Given that image, I need to retrieve an array of rectangles (Coordinates) in c# for each cell in the image. I'm using AForge but this is not a requirement.

What I've tried:

I've tried using blob processing. This works to some extend but not always. With some images it is able to retrieve 80-90% of the cells, while in some others it only retrieves 1 blob (The whole image).
I've tried applying the following filters: Grayscale -> Otsu Thresholding -> Canny edge detection and then processing the final image with hough line transform.
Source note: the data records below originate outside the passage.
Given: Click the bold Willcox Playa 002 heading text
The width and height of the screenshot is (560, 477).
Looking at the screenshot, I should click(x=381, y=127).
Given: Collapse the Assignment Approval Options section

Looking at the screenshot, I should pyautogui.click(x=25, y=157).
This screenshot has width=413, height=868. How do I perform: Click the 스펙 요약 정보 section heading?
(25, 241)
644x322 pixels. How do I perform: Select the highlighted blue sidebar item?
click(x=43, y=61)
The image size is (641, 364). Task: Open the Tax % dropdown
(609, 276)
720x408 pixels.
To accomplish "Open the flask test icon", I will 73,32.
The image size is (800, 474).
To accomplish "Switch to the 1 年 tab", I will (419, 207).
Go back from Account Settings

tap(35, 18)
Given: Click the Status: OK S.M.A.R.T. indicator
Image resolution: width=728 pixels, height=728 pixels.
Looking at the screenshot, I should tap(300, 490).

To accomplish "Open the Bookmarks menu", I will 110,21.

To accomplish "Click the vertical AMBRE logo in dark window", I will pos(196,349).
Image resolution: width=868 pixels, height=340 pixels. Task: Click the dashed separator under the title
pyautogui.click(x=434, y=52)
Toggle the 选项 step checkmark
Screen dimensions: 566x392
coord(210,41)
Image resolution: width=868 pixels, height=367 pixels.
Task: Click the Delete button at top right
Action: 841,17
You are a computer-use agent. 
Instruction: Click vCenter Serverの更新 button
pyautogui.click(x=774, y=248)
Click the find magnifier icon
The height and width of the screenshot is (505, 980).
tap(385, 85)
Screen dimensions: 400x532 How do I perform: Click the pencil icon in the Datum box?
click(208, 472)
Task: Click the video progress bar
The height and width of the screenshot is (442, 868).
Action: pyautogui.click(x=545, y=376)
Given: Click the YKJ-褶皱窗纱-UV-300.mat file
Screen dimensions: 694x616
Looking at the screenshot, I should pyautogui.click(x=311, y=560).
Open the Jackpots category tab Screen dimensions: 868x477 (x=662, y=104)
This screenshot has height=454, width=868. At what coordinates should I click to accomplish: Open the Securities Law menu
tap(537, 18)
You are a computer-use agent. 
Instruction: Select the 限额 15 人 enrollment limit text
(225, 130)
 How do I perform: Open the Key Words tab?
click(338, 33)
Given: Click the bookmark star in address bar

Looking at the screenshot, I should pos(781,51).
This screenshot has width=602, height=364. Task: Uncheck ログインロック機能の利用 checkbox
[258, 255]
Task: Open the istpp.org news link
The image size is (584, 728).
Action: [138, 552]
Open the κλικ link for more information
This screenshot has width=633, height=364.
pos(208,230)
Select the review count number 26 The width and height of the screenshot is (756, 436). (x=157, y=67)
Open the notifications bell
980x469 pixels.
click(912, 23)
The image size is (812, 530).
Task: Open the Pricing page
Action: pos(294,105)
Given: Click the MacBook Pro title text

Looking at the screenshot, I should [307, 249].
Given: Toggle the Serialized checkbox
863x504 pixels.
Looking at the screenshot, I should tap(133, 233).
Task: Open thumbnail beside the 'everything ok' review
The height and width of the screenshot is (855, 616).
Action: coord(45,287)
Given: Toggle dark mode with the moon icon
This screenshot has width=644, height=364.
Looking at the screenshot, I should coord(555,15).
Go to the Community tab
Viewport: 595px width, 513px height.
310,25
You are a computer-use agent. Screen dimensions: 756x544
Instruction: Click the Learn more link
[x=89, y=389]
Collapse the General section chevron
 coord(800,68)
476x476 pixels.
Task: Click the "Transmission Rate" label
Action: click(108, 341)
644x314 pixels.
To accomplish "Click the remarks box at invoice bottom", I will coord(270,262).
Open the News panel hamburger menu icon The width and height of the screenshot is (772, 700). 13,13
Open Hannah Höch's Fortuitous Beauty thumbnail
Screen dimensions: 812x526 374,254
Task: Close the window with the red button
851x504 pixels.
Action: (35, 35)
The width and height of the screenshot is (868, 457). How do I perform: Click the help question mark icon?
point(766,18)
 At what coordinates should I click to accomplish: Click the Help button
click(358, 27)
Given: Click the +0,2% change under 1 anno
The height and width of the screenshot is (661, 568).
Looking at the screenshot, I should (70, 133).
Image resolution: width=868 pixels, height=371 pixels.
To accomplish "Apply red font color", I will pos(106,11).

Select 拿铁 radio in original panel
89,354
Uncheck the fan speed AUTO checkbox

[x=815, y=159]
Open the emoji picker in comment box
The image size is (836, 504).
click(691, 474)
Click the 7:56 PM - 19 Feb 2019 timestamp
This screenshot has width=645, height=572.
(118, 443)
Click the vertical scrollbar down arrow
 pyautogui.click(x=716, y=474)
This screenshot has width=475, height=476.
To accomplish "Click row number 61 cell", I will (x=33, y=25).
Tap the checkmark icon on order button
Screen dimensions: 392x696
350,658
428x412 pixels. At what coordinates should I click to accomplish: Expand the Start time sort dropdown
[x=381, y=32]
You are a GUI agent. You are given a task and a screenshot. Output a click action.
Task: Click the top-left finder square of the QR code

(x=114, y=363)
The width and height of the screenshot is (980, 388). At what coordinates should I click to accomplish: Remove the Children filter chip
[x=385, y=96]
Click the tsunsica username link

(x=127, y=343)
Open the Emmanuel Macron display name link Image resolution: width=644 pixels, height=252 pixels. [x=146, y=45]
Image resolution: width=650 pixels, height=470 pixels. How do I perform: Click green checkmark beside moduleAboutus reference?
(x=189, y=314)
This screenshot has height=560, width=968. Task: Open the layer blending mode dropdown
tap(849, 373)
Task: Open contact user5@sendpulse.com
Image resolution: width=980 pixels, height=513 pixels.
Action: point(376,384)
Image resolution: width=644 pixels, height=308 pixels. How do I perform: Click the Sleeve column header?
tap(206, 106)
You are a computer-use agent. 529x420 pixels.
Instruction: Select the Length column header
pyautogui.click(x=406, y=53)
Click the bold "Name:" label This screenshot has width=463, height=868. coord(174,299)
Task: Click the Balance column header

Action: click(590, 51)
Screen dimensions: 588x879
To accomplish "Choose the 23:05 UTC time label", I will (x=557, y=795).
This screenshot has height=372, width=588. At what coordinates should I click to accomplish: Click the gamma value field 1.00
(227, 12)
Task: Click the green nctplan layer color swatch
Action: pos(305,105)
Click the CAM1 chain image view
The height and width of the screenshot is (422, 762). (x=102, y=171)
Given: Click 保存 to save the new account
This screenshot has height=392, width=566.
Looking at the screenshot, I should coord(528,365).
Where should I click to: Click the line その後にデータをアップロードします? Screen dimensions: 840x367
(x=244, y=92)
I was hoping it would keep the straight lines as black and everything else as white which would make the task much easier using a custom algorithm. However, it either detects additional lines (Probably from the text) or skips some of the lines between cells.

I've tried applying different combinations of filters in both of my attempts but I was unsuccessful. How can I achieve something like this?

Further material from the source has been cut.